→ WHAT NEEDS TO BE DONE: From the entries that follow, list every line in which the string "height" appears.

→ EXTRACTED RECORDS:
----
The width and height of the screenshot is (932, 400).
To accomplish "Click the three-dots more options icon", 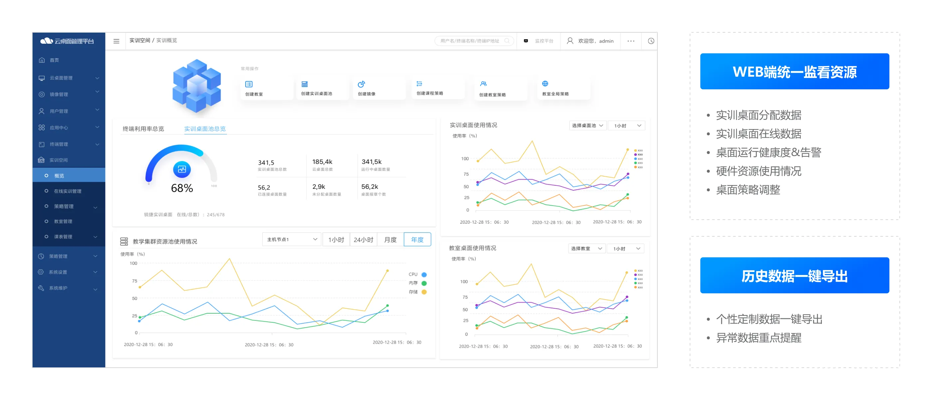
----
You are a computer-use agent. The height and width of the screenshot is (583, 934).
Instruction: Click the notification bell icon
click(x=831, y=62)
----
→ ANSWER SECTION:
The width and height of the screenshot is (932, 400).
You are a computer-use agent. The height and width of the screenshot is (583, 934).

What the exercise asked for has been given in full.